Abstract:
A defrost system for a heat recovery ventilator/energy recovery ventilator (HRV/ERV), uses the interior space supply air of an integrated fan coil for defrosting a HRV/ERV core without creating negative pressure in the interior space, which wastes energy, without need of an external fifth port from which to draw defrost air from the interior space, which increases costs, and without re-circulating exhaust air into the interior space. During the defrost cycle, automatically controlled dampers close off the fresh air and exhaust air inputs, and exhaust output, and circulate supply air through the heat exchange core and into to the living space.

Description:
CROSS-REFERENCE TO RELATED APPLICATIONS 
     The present invention claims priority from U.S. Patent Application No. 60/996,522 filed Nov. 21, 2007, by Caldwell, entitled “INTEGRATED FAN COIL SUPPLY AIR DEFROST METHOD”, which is incorporated herein by reference for all purposes. 
    
    
     TECHNICAL FIELD 
     The present invention relates to a defrost system for a heat recovery ventilator/energy recovery ventilator (HRV/ERV), and in particular to a defrost system that utilizes interior space supply air to defrost the core in the integrated fan coil of the HRV/ERV.

## DATASET CONTENT
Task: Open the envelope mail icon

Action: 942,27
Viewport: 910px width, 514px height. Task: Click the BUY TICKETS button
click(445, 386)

## WHAT YOU HAVE TO DO
Write out the part of the HRV/ERV defrost text starting at "TECHNICAL FIELD" and ending at "of the HRV/ERV.". The material has no part in this.

## WORKED SOLUTION
TECHNICAL FIELD 
     The present invention relates to a defrost system for a heat recovery ventilator/energy recovery ventilator (HRV/ERV), and in particular to a defrost system that utilizes interior space supply air to defrost the core in the integrated fan coil of the HRV/ERV.